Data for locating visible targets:
================

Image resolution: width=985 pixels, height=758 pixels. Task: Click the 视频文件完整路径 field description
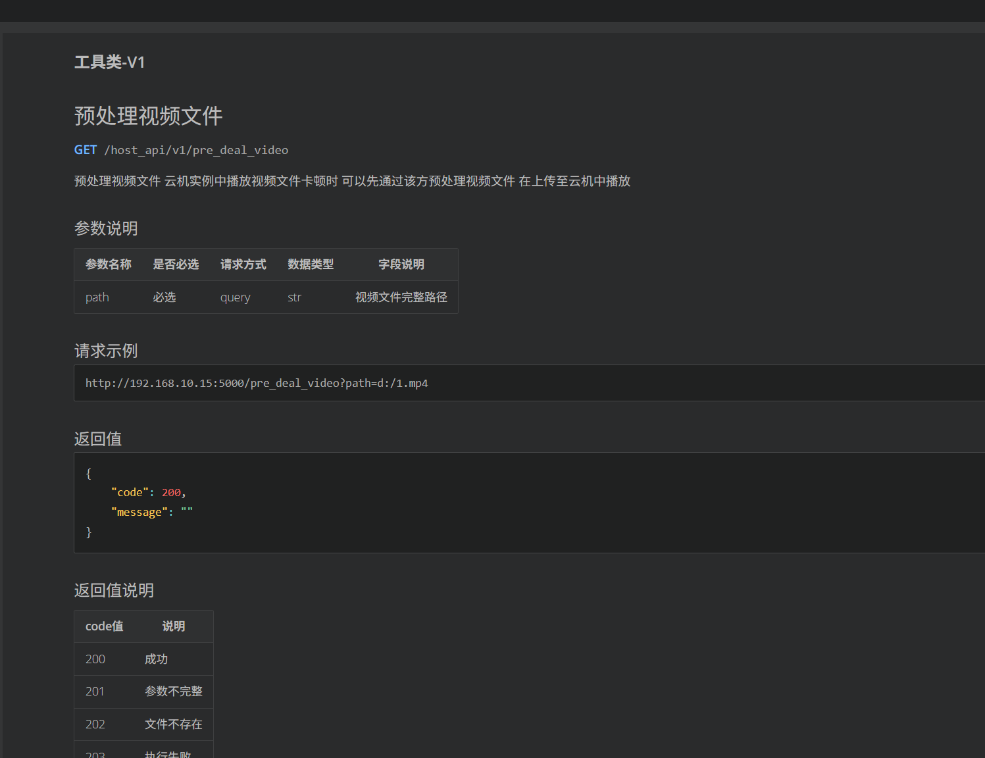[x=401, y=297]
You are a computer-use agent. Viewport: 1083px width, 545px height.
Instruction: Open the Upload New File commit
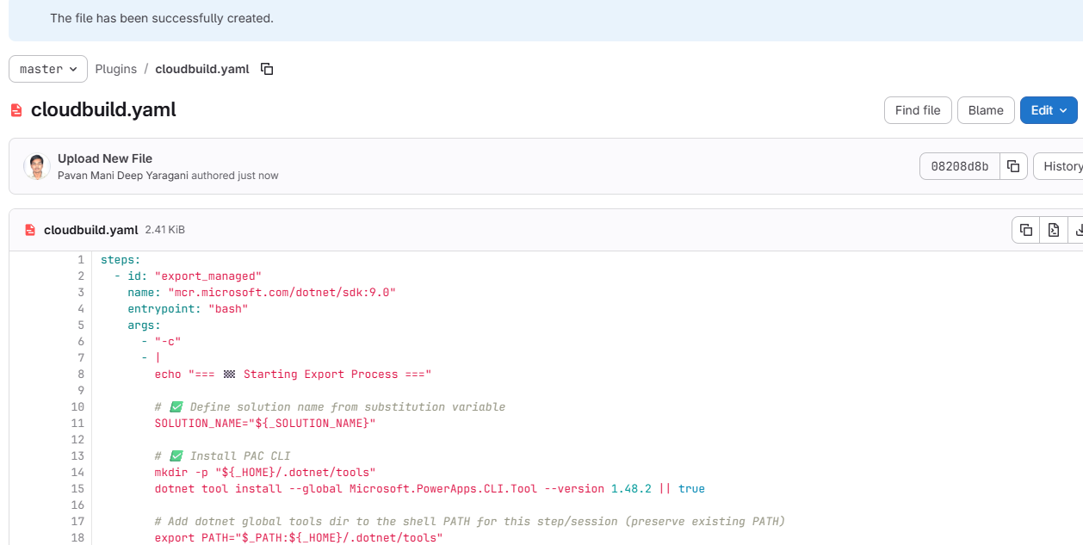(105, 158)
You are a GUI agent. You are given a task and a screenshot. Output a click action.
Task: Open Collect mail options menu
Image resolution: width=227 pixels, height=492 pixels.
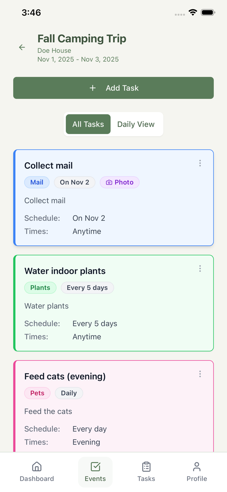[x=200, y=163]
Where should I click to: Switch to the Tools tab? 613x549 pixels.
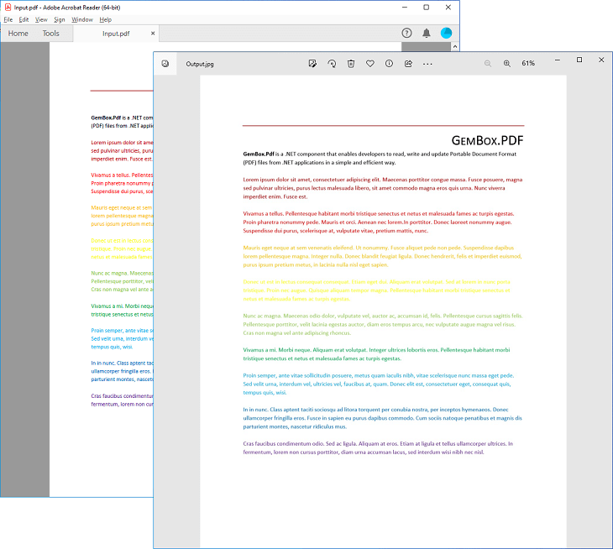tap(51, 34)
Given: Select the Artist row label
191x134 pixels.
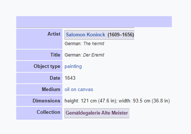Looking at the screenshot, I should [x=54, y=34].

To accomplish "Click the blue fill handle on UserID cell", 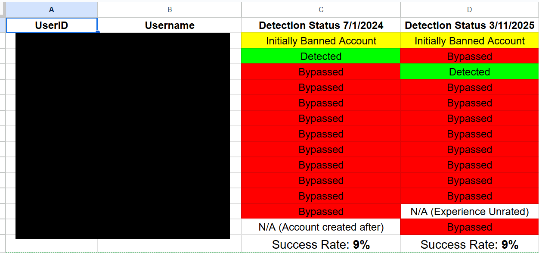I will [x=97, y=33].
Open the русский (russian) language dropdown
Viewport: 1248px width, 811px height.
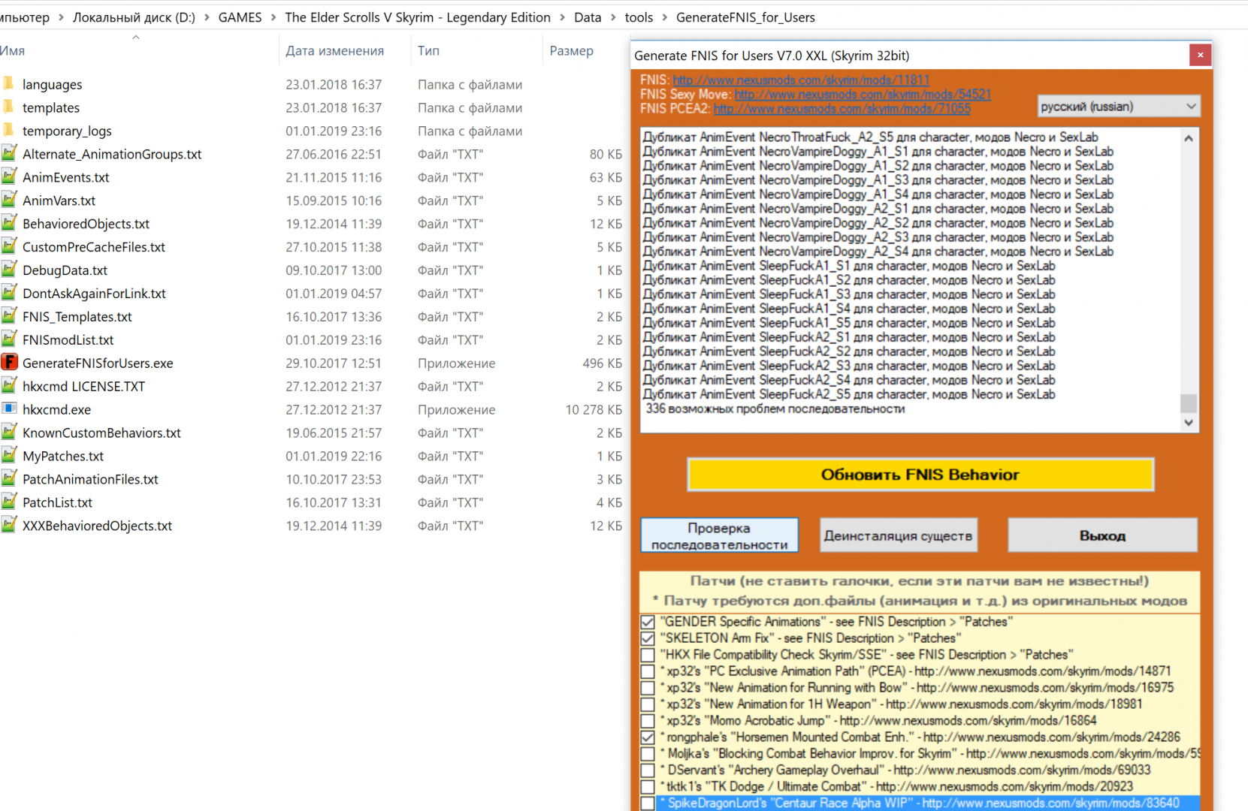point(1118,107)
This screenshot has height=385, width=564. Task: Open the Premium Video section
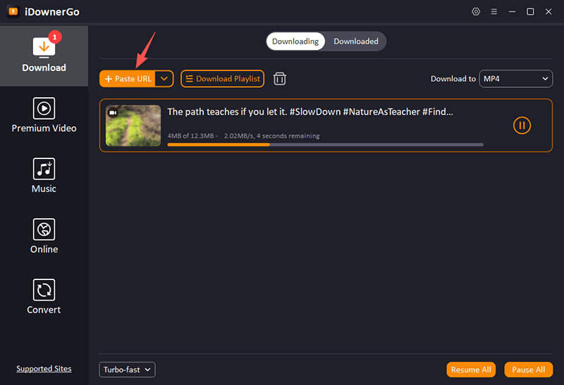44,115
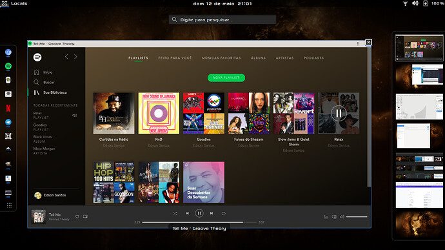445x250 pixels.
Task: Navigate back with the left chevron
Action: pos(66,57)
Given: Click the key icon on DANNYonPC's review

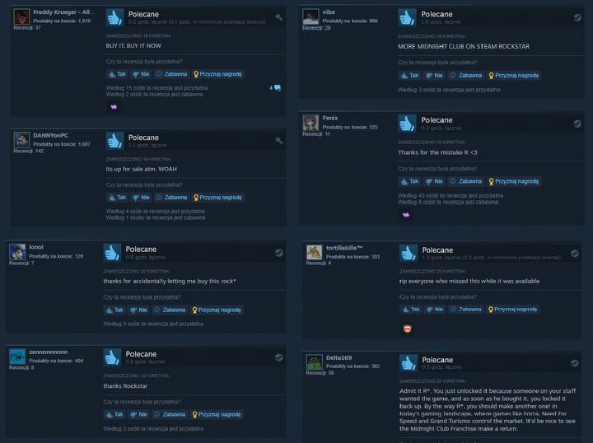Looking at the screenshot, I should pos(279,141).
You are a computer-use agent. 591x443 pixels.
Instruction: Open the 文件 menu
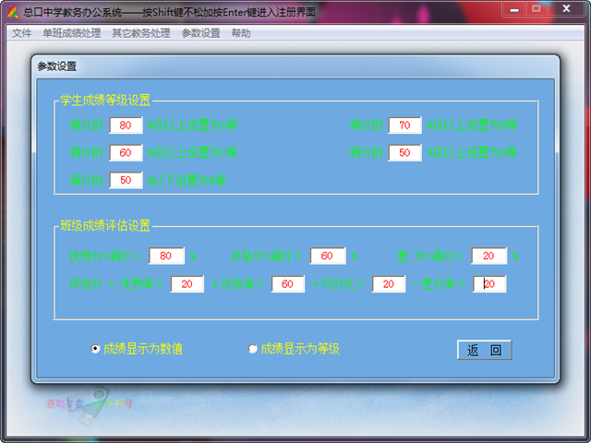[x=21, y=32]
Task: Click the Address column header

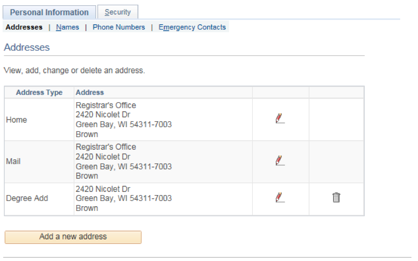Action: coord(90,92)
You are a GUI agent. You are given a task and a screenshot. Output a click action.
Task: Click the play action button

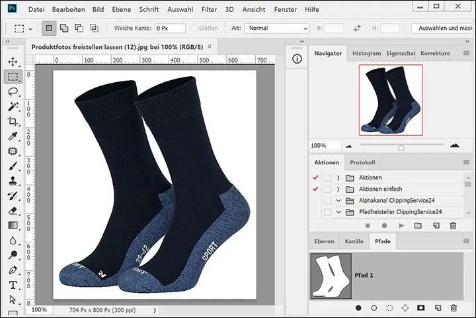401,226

================

TASK - Reproduce the items word for word, from the first line through the line containing "Looking at the screenshot, I should [x=54, y=34].", without the pictures.

WORKED ANSWER -
Image resolution: width=985 pixels, height=758 pixels. Task: Click the 视频文件完整路径 field description
[x=401, y=297]
You are a computer-use agent. Viewport: 1083px width, 545px height.
Instruction: Open the Upload New File commit
(105, 158)
You are a GUI agent. You are given a task and a screenshot. Output a click action.
Task: Open Collect mail options menu
Image resolution: width=227 pixels, height=492 pixels.
[x=200, y=163]
Where should I click to: Switch to the Tools tab? 613x549 pixels.
tap(51, 34)
Given: Select the Artist row label
191x134 pixels.
Looking at the screenshot, I should [x=54, y=34].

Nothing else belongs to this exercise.